En mérito a semejante tratamiento honorario, los abogados durante la monarquía absoluta de Francia, ya como jurisconsulto, consejero, pasante o procurador oficial de la corona, o bien como servidor de los súbditos, pertenecieron a la sazón, ora a una orden, cofradía o curia, pero tales privilegios propios del viejo régimen fueron abolidos, tras el triunfo de la Revolución de 1789, cuando el último rey recibió la pena capital en la guillotina.

De la misma fuente histórica, cabe aprender que la abogacía conviene verla como herencia cultural milenaria, puesta en escena mediante oratoria o retórica, cuyos ejercitantes tenían que ser ante todo hombres libres, dotados de alto abolengo social y otrosí ilustrados en la dialéctica sofística, socrática, platónica o aristotélica para así asumir la defensa de alguien en cualquier lugar donde se impartiere justicia, entre ellos areópago, basílica, parlamento o foro.
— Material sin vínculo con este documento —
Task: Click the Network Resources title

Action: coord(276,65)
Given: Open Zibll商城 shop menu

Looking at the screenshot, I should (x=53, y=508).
Entre tales lugares alegóricos a la majestad de la justicia, el areópago retrotrajo el auditorio de antaño, donde se debatían los asuntos relevantes de la sociedad ática, el parlamento quedó vinculado con la legislatura, la basílica vino a referirse a la máxima representación de la casa eclesial, pero el foro prosigue correlacionándose con las lides judiciales, por cuya razón suele hablarse de costumbre y litigación forenses para significar tradición jurisdiccional y debates dables entre abogados en el templo de la diosa Temis.

Pese a lo que hoy pueda estar ocurriendo, el filósofo de antaño que asumiere la defensa de alguien que le llamare para tal fin, como maestro de la dialéctica estoica, sofística, socrática, platónica o aristotélica, caracterialmente ejercía la abogacía, procurando ante todo la verdad y la justicia, a través de una litigación forense reivindicatoria de la ley y la ética para así permitir que la inteligencia o sabiduría triunfara sobre la fuerza y la materia.

De ahí, cabe percatarse que el abogado de antaño era el ejemplo vivo de la honorabilidad, de la abnegación y sacrificio, moralista acrisolado, partícipe de la justicia, maestro de la dialéctica, caballero o doctor de la ley, cuyo ministerio tenía que servirse a título gratuito, pero recibía honorarios en gratificación compensatoria, tras ofrecer consultas o consejos jurídicos, defensas escritas o litigación forense mediante el sabio alegato argumentativo.

En Francia, país que dio origen a nuestra cultura jurídica, surgió el ejercicio chicanero de la abogacía, traducido como artimaña, actuación desleal o procedimiento torticero, tendente a suscitar dilación indebida o torcer el rumbo de la sana administración de justicia, lo cual vino a poner en tela de juicio la encomiable fama de la profesión abogacil, tal como ha sido vista semejante práctica social en sus tiempos primigenios.

En nuestro suelo insular, la archiconocida chicana se convirtió en práctica imperante en los fueros de la justicia penal, toda vez que la codificación procesal de origen napoleónico dejaba en la impunidad semejante actuación torticera, pero desde hace dos decenios la legislación regulatoria de la debida formalidad jurídica propende a sancionar el ejercicio temerario de la abogacía.

En el estado actual de nuestro derecho, la litigación forense calificable de temeraria, desleal, torticera o de mala fe puede traer consigo consecuencia punible, a través de la aplicación de los artículos 134 del Código Procesal Penal y 56 de la Ley núm. 2-23, sobre el recurso de casación, en cuyos supuestos fácticos el abogado chicanero se hace pasible de recibir condenación pecuniaria, de hasta quince días del salario base de un juez de primera instancia, mientras que si la falta resultare cometida ante la Suprema Corte de Justicia, entonces el jurista abogadil tendría que pagar multa civil de diez salarios mínimos como sanción mayor.